Alexander Ermolinskij

Personal information
- Born: November 11, 1959 (age 66) Vologda, Soviet Union
- Nationality: Icelandic / Ukrainian
- Listed height: 6 ft 10 in (2.08 m)
- Position: Center
- Number: 9

Career history

Playing
- 1983-1985: CSKA Moscow
- 1990-1992: Honvéd
- 1992-1996: Skallagrímur
- 1996-1999: Körfuknattleiksfélag ÍA
- 1999-2000: Grindavík
- 2000-2002: Skallagrímur
- 2002-2003: Selfoss/Laugdælir
- 2003-2005: Körfuknattleiksfélag ÍA

Coaching
- 1996-1999: Körfuknattleiksfélag ÍA
- 1999-2000: Grindavík
- 2000-2002: Skallagrímur
- 2002-2003: Selfoss/Laugdælir
- 2003-2005: Körfuknattleiksfélag ÍA
- 2006-2009: Chevakata Vologda (assistant)
- 2009-2010: Chevakata Vologda
- 2010-2021: Nadezhda Orenburg (assistant)
- 2022-2023: Vologzhanka Vologda (assistant)

Career highlights
- As player: Soviet Champion (1984); Soviet Basketball Cup (1986); Hungarian Basketball Cup (1991); Icelandic Basketball Cup (2000); Úrvalsdeild Domestic All-First team (1997);

= Alexander Ermolinskij =

Icelandic basketball player and coach

Alexander Pavlovich Ermolinskij (Александр Павлович Ермолинский; born November 11, 1959) is an Ukraninan-Icelandic basketball coach and a former basketball player. He was an assistant coach for Nadezhda Orenburg from 2010 to 2021. He played for both the Soviet Union national basketball team and Icelandic national basketball team.

==Early life==
Ermolinskij was born in Vologda in the Soviet Union.

==Playing career==
After playing for Honvéd for two seasons, where he won the Hungarian Cup in 1991, Ermolinskij joined Skallagrímur of the Icelandic Úrvalsdeild karla in 1992.

Ermolinskij joined Grindavík in 1999 and helped the club win the Icelandic Basketball Cup in 2000.

==National team career==
Early in his career, Ermolinskij played for the Soviet Union national basketball team.
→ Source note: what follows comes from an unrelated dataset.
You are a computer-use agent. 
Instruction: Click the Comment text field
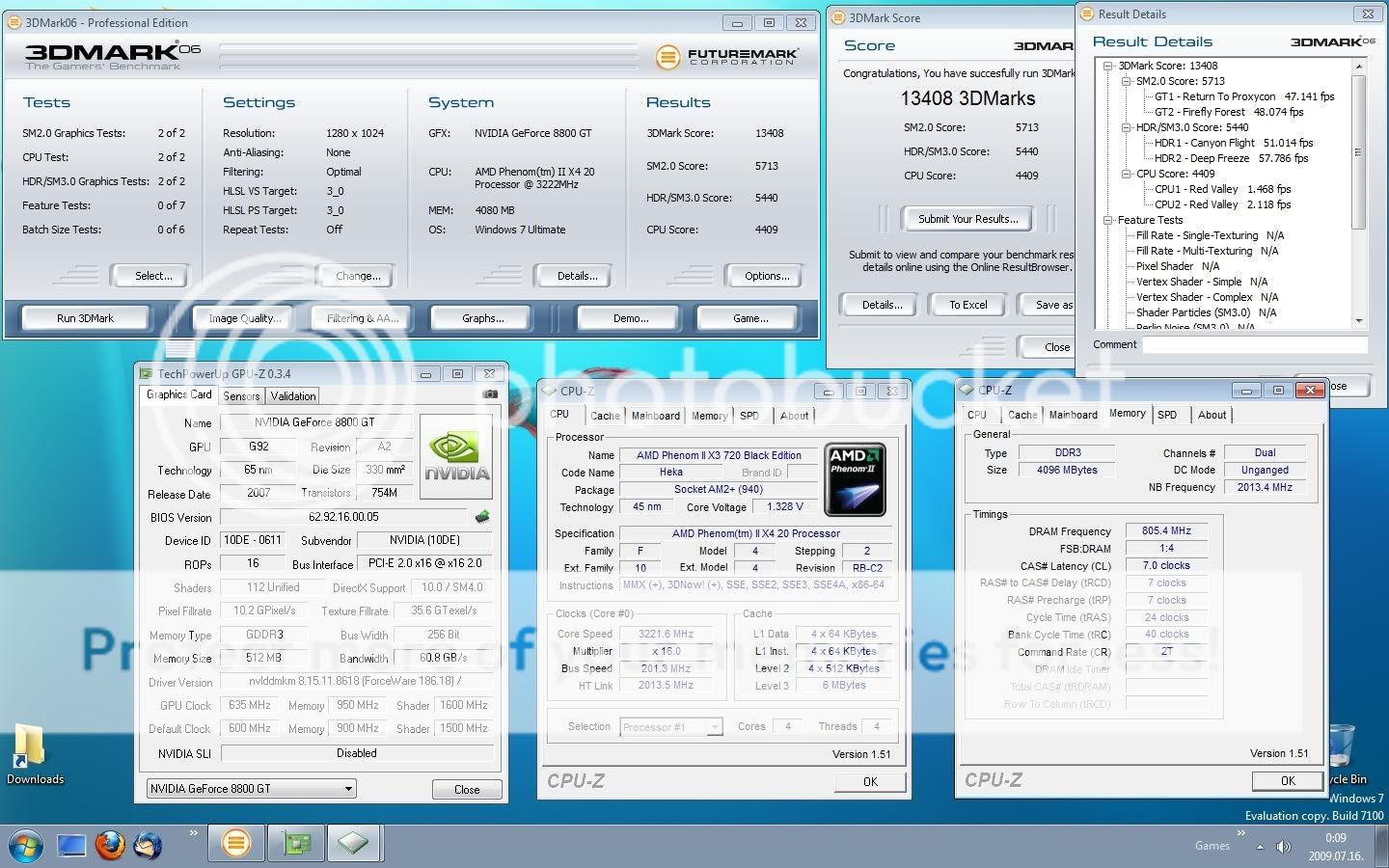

In 1997 he received an Icelandic citizenship and subsequently he was selected for the Icelandic national team that won bronze in the 1997 Games of the Small States of Europe. In total Ermolinskij played 6 games for Iceland.

==Personal life==
Ermolinskij's younger son, Pavel Ermolinskij, plays for KR, in the Úrvalsdeild karla, and is a member of the Icelandic national basketball team. His older son, Andrei, played two games in the Úrvalsdeild karla for Körfuknattleiksfélag ÍA during the 1998–1999 season.